The National Hockey League expanded by two teams yesterday, resurrecting part of its past by bringing in Ottawa and reaching out to new territory by welcoming Tampa Bay.

The Tampa Bay Lightning and the Ottawa Senators will begin play in 1992-93, even though neither has, at the moment, what it considers a permanent building in which to play. With the San Jose Sharks joining the league next season, the NHL will have 24 teams for 1992-93.

The league's Board of Governors completed the voting yesterday at its meeting in Palm Beach, Fla. On Wednesday, the board heard presentations by and asked questions of the seven groups that remained from the original 11 that applied for franchises. Today, the board will try to decide how to realign the divisions to account for the new entries.

"That appears to be a tougher issue than expansion itself," said Washington Capitals General Manager David Poile, who joined owner Abe Pollin and team president Dick Patrick at the meetings.

St. Petersburg, Miami, San Diego, Anaheim, Calif., and Hamilton, Ontario, were the other cities that made presentations. Some of the groups seeking teams for those cities were deeply disappointed, but others openly admitted beforehand they were not ready to join the NHL.

Tampa Bay and Ottawa were not necessarily favorites, but each had several things going for it, not the least of which was the $50 million entrance fee.

Ottawa is Canada's capital and the Senators were a member of the league from 1917 to 1933, winning four Stanley Cups. There was some desire -- mostly among Canadians and their government -- to maintain the current two-to-one ratio of U.S. teams to Canadian teams.

The Ottawa team, which already has sold 12,000 season tickets, will have to play in the 10,000-seat downtown civic center until a new arena is built. One drawback to Ottawa is its size (about 900,000 in the metropolitan area), but no group worked any harder to gain a franchise. Its leader, real estate developer Bruce Firestone, broke into tears at the news.

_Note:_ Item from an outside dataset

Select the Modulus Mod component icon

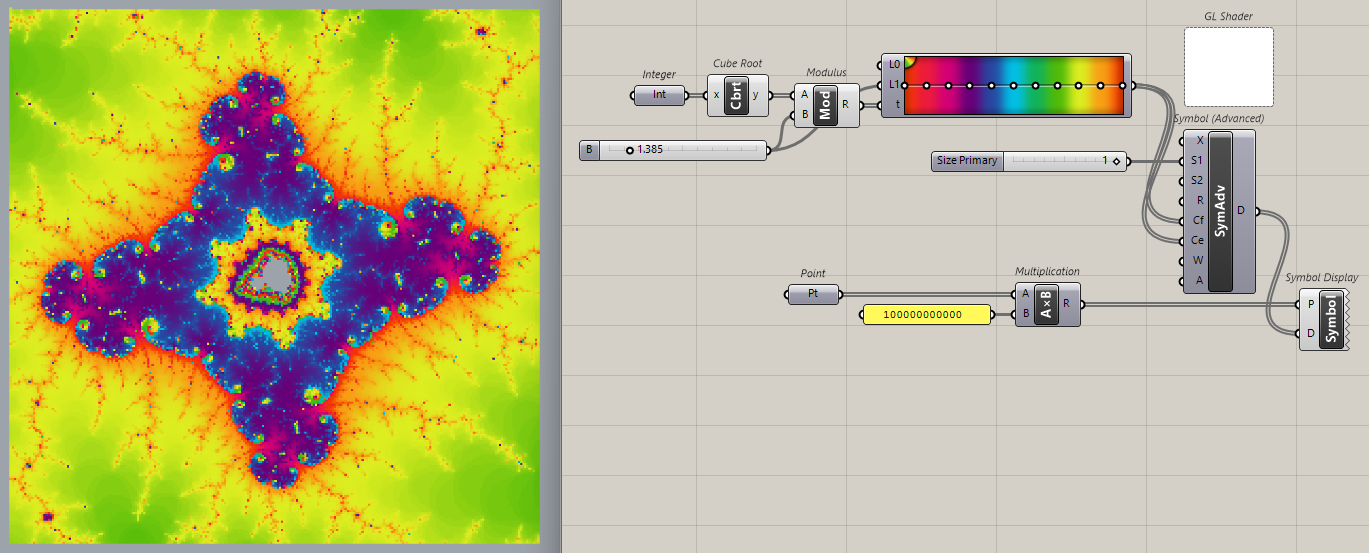coord(826,105)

"I haven't done that since I was a little boy. I was stunned, just overwhelmed," Firestone said, according to the Associated Press. "It's a very special day. We've worked very hard for over two years to bring the National Hockey League back to Ottawa."

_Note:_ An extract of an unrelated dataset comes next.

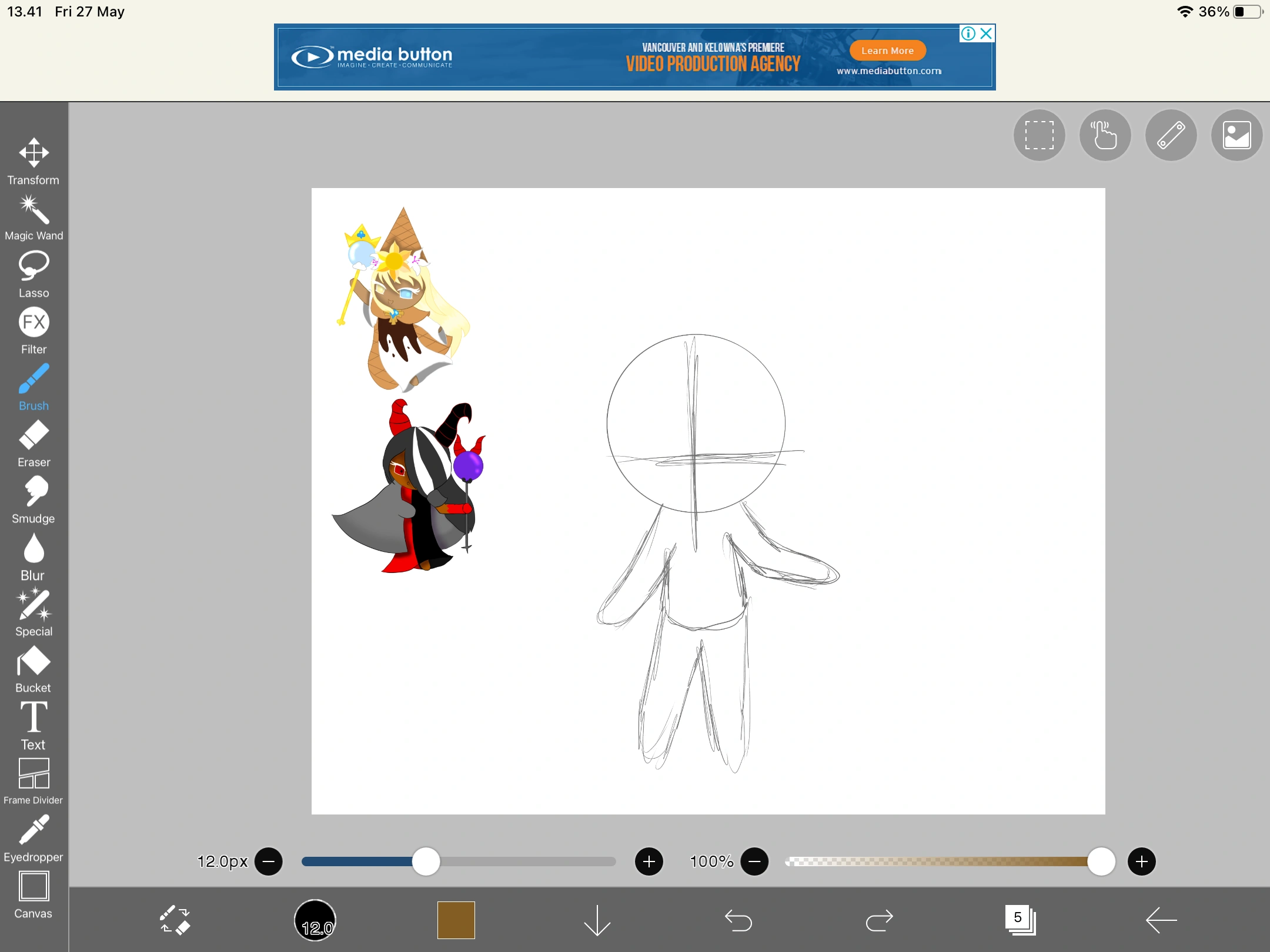
Task: Tap the brown color swatch
Action: (x=456, y=920)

There hasn't been NHL hockey on a regular basis in Ottawa in 50 years, but it has never existed in Florida. The governors want to expand the league's borders in the hopes of one day regaining a U.S. network television contract. Tampa already has an NFL franchise and its NHL bidders had a high-profile front man in NHL Hall of Famer Phil Esposito.

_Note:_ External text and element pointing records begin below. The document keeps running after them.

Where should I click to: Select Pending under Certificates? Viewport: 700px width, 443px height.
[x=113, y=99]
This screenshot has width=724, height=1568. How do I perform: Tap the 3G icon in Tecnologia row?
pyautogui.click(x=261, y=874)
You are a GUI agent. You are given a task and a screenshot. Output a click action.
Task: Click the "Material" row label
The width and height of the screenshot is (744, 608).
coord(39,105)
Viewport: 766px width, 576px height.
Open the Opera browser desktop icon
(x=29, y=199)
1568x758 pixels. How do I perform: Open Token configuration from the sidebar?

"To be a part-owner of this thing is the ultimate," Esposito said, according to AP. "I've done everything in this game now."

Well, not quite. Esposito did pull off a minor miracle when it came to the financing. Less than three months ago, the Pritzker Family, which owns the Hyatt hotel chain, pulled out as a financial backer of the bid. But Esposito and other organizers were able to bring in four Japanese companies as investors and secured a $60 million loan from Japan's Fuji Bank.

Now, all that's left is to build an arena in less than two years and sell tickets to fill it.

"From what I heard and read beforehand, a lot of people thought St. Petersburg was a shoo-in," Poile said. "But that was not the case. It was not as good a bid as Tampa."

The NHL would like to have 28 teams by the year 2000. It is especially interested in either of the two Southern California bids, as well as Houston and Miami.

"We said: 'Don't forget, we will still have four {teams} to go by the year 2000,' " NHL president John Ziegler said.

Geography theoretically would determine how the new teams are aligned, but the NHL sometimes makes unexpected decisions in following a line of reason. "It's a very difficult and emotional subject," Poile said. The governors could decide today where to put all three teams or just place San Jose and defer a decision on the others.

If the current divisional format is retained, logic would dictate San Jose go into the Smythe Division and Ottawa into the Adams. Then Tampa Bay either would go into the Norris or the Patrick, with Pittsburgh moving to the Norris, as was discussed several years ago. But nothing is a safe bet. An all-Canadian division is even a possibility, which would mean a major realignment.